Cinque minuti, questo il tempo medio che ha a
disposizione un infermiere di Triage per assegnare un codice di
priorità. In questo lasso di tempo, vi sono variabili esterne che
possono indurre in errore e che devono essere arginate per permettere al
professionista di mantenere la concentrazione sullo stato del paziente.
Triage infermieristico, qual è la sua vera funzione?
Circa 300 pazienti al giorno, 12 pazienti all'ora, 5 minuti a paziente. Cinque minuti.
Cinque minuti per decidere che colore assegnare, cinque minuti per
decidere le priorità di accesso all'ambulatorio medico di quel paziente
rispetto agli altri.
Cinque minuti per rilevare parametri vitali, segni e sintomi che
servono ad inquadrare il problema, cinque minuti, all’occorrenza, per eseguire un Ecg, un’Ega, somministrare ossigeno e anche la terapia del dolore.
Questo è in media il tempo che ha a disposizione un infermiere per assegnare un codice di priorità ad un paziente che accede in Pronto soccorso. Ma facciamo un passo indietro: dove nasce il Triage?
Il Triage in origine non è nato per gestire il sovraffollamento dei Pronto soccorso, questo è avvenuto in un secondo momento.
Il Triage come lo consideriamo oggi è un'evoluzione del soccorso extraospedaliero. Questo, a sua volta, ha origine dalla sanità militare.
Storicamente la parola Triage venne utilizzata per la prima volta
durante le guerre condotte da Napoleone, quando il chirurgo capo
dell'armata francese, barone Jean Dominique Larrey, organizzò i soccorsi
ai soldati feriti sul campo di battaglia, scegliendo di soccorrere per
primi quelli con lesioni meno gravi e quindi più rapidamente
recuperabili per la battaglia.
Nella sua versione moderna il Triage infermieristico prende
corpo negli anni '60 negli Stati Uniti. L'aumento progressivo dei
pazienti che affluivano in PS, conseguenza di un'ampia quota di
popolazione priva di assicurazione sanitaria, portò i tempi di attesa
medi superiori a 6 ore, con picchi fino a 16-17 ore. Questa situazione di sovraffollamento è andata generalizzandosi a tutti i paesi industrializzati, con una tendenza in costante aumento. Buona parte di questi pazienti non presenta vere urgenze e il sovraffollamento che ne deriva può comportare ritardi per gli utenti che hanno bisogno di un tempestivo intervento medico.
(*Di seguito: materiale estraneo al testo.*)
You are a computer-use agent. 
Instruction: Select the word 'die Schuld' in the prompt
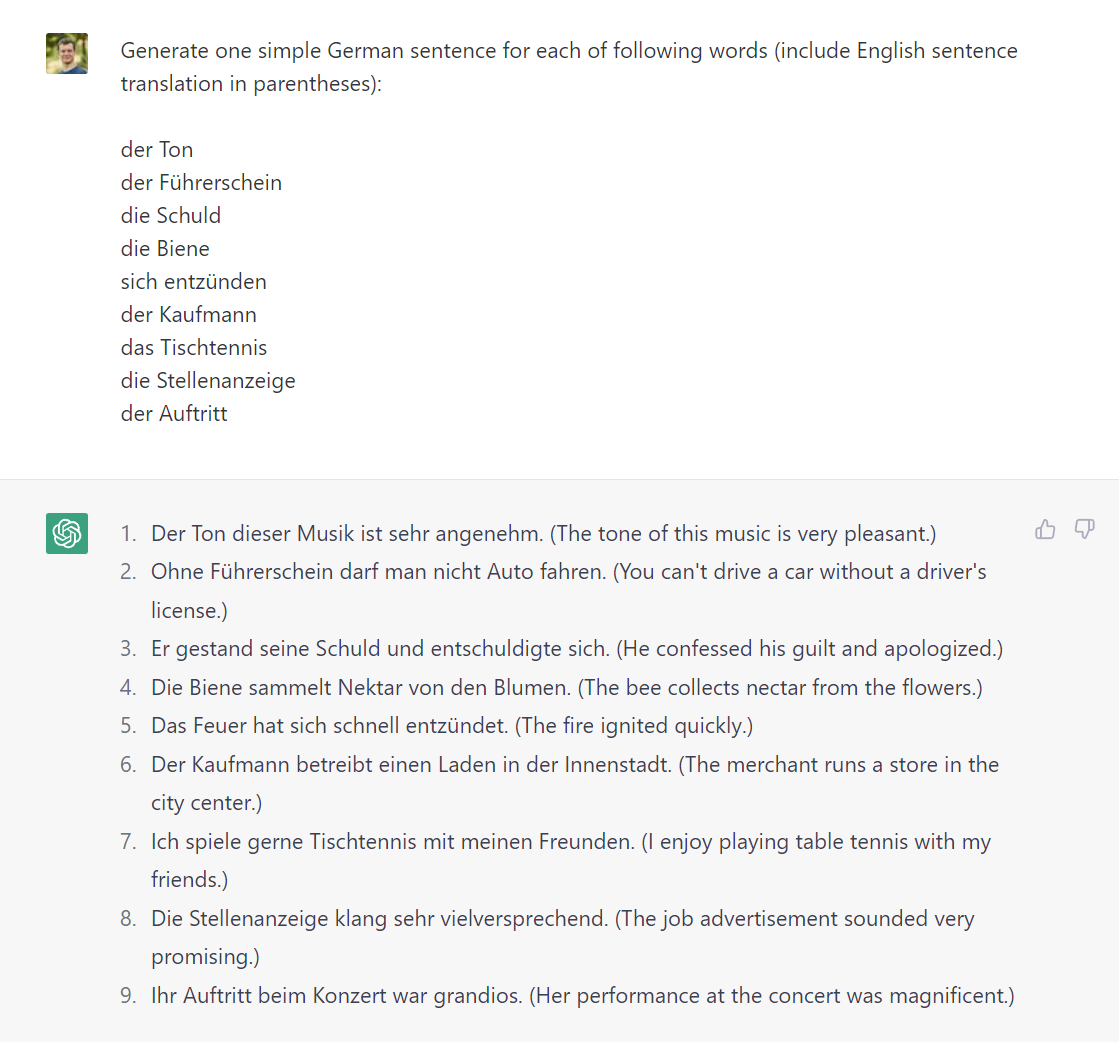[170, 215]
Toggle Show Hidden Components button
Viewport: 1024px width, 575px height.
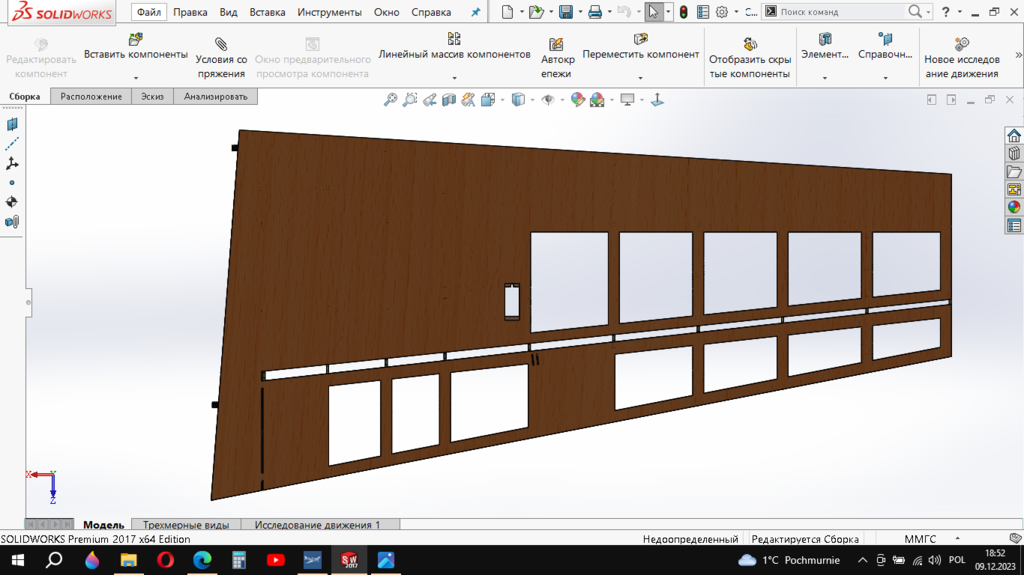pyautogui.click(x=750, y=44)
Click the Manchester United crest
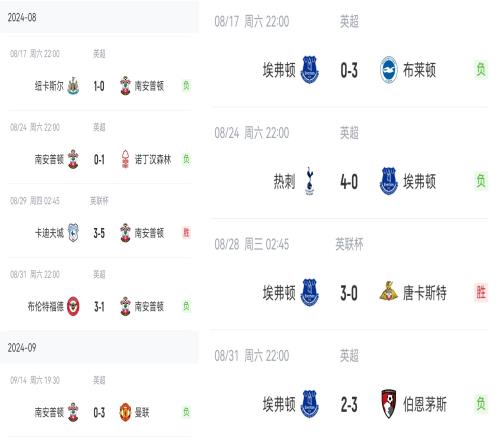Screen dimensions: 500x440 125,413
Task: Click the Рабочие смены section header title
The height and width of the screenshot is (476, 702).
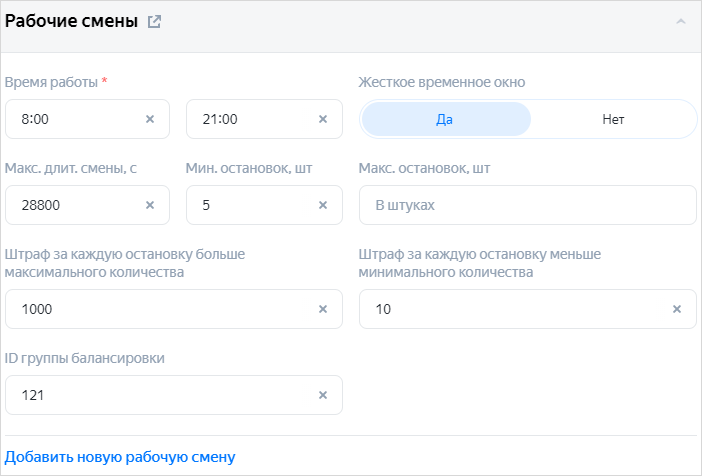Action: [71, 21]
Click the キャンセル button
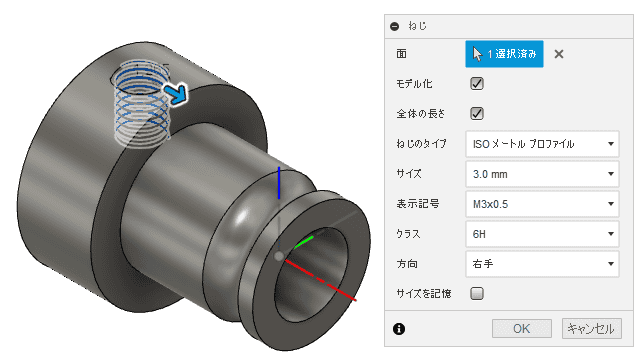 click(x=591, y=329)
Il sistema Triage, c'è da precisare, non comporta un risparmio sulla quantità totale dei tempi di attesa, ma opera solo una ridistribuzione in favore di chi è più grave a svantaggio di chi non avrà comunque danno da un tempo maggiore di attesa.
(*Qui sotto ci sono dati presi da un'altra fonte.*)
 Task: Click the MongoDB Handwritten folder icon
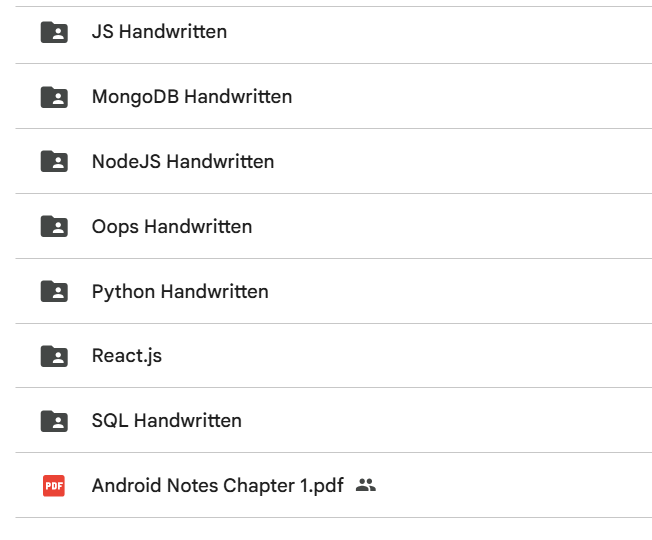pyautogui.click(x=54, y=97)
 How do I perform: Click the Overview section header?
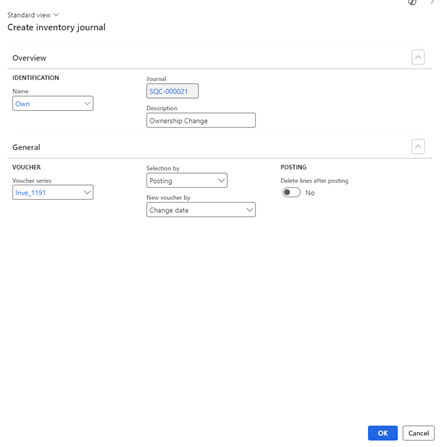point(29,58)
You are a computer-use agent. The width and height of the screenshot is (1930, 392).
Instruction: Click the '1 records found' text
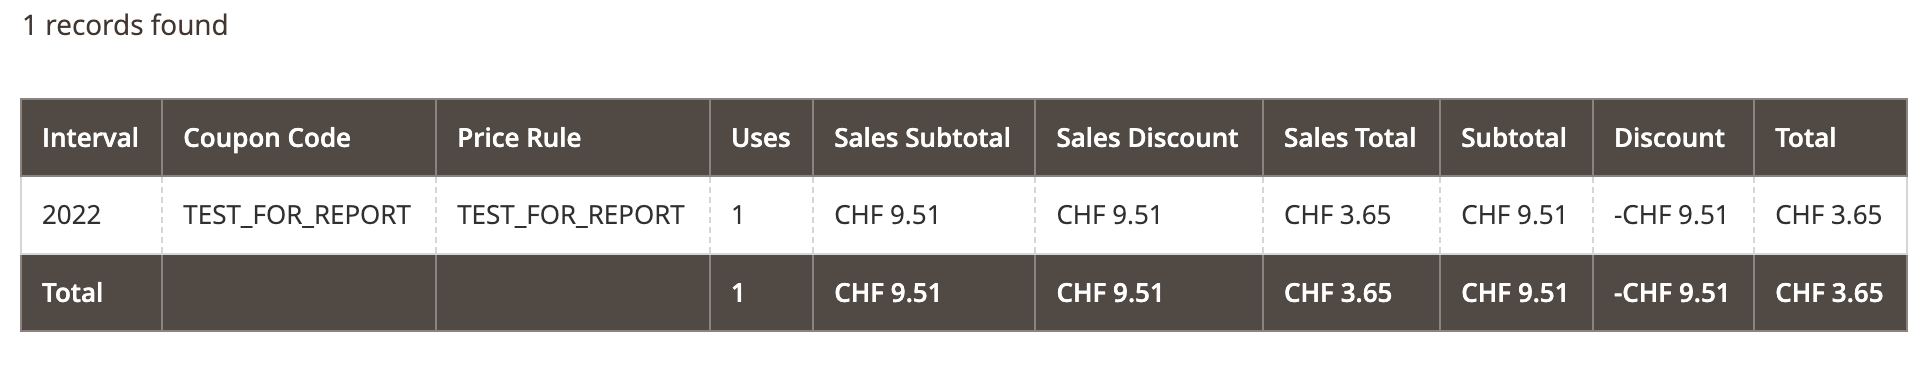(x=125, y=25)
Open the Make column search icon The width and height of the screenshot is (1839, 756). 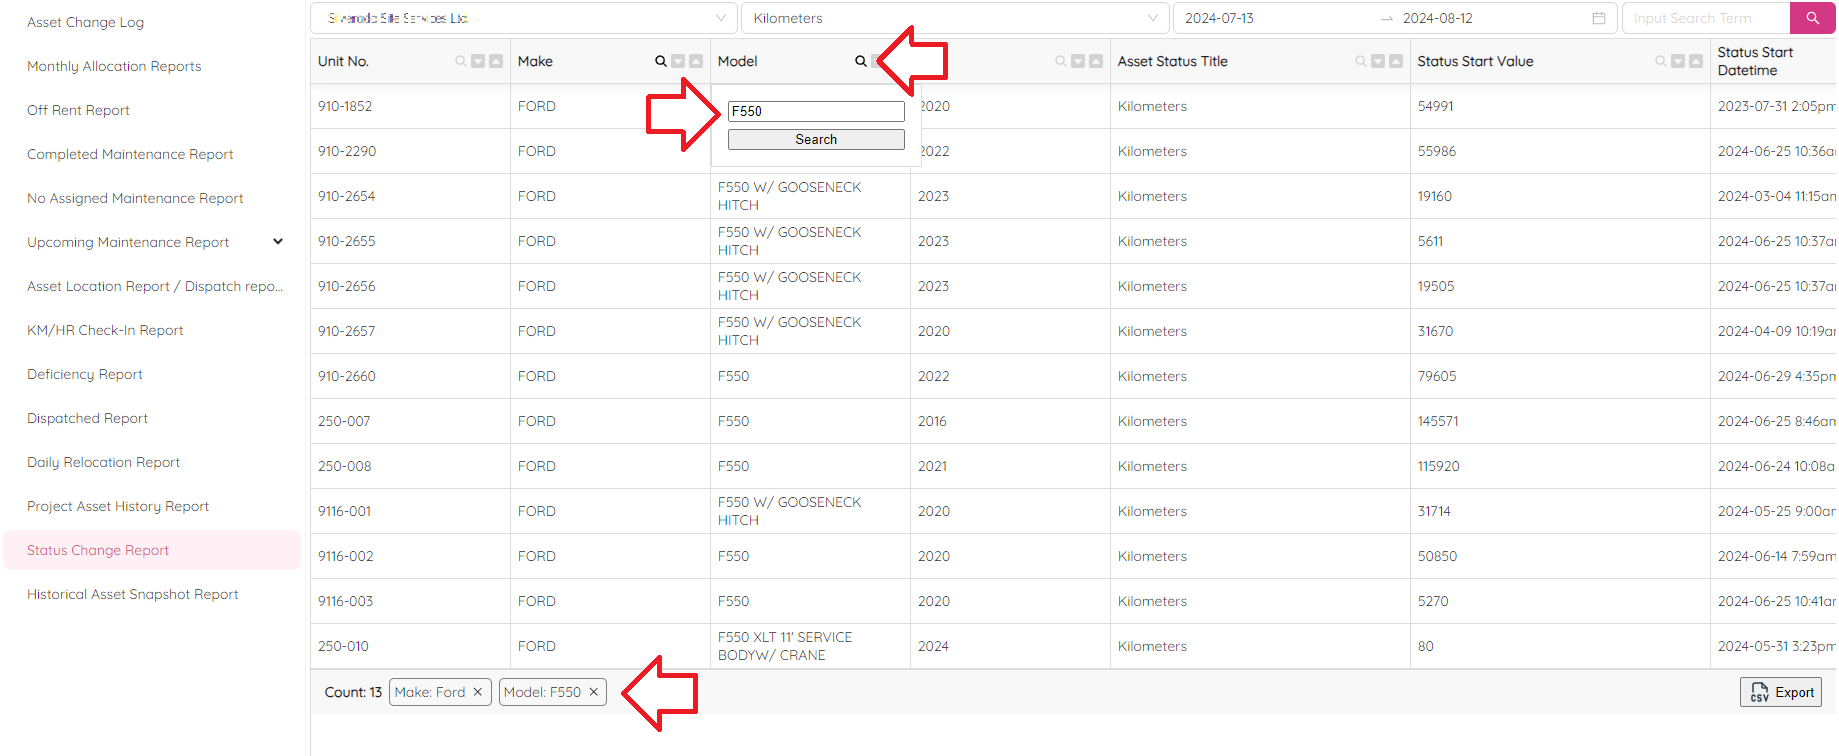coord(660,61)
Valutazione di Triage, le variabili che interferiscono con la codifica
La valutazione di Triage è alla base del processo di Nursing e del processo decisionale, guida la decisione di Triage e può significativamente influenzare i risultati dell’assistenza.
L’attività di Triage è un insieme molto complesso ed articolato di
attività infermieristiche che hanno come fine ultimo quello di
attribuire un codice di gravità (decisione di Triage) per ogni utente
che accede al Pronto soccorso, identificando immediatamente i pazienti
in pericolo di vita.
I punti di forza del professionista sono le conoscenze acquisite durante il percorso formativo,
le abilità specifiche certificate, la conoscenza della metodologia di
valutazione (ed anche come, dove e quando registrare), la capacità di
applicarla in maniera critica, la responsabilità delle rivalutazioni
(documentare ed aggiornare la situazione clinica del paziente ogni
qualvolta si effettua la rivalutazione), la conoscenza di come e quando
applicare i protocolli in uso al servizio.
Se la pianificazione e gli interventi sono basati su dati non
accurati e/o incompleti, vi possono essere risultati a rischio per il
paziente.
Inoltre, il dover espletare azioni improprie contestualmente al
processo di Triage (spesso per via di carenza di personale preposto) può
influire negativamente sul processo di Triage stesso, innalzando il
rischio di errore. Si pensi, ad esempio a quando l'infermiere triagista è
costretto a:
fornire informazioni di servizio
svolgere funzioni proprie del centralinista
smistare pazienti non di Pronto soccorso
svolgere funzioni di pubblica sicurezza
Il Ministero della Salute nel febbraio 2013 ha emanato la Raccomandazione n. 15 per prevenire la morte o grave danno conseguente a una scorretta attribuzione del codice del triage, sia della centrale operativa 118, sia all'interno del Pronto soccorso.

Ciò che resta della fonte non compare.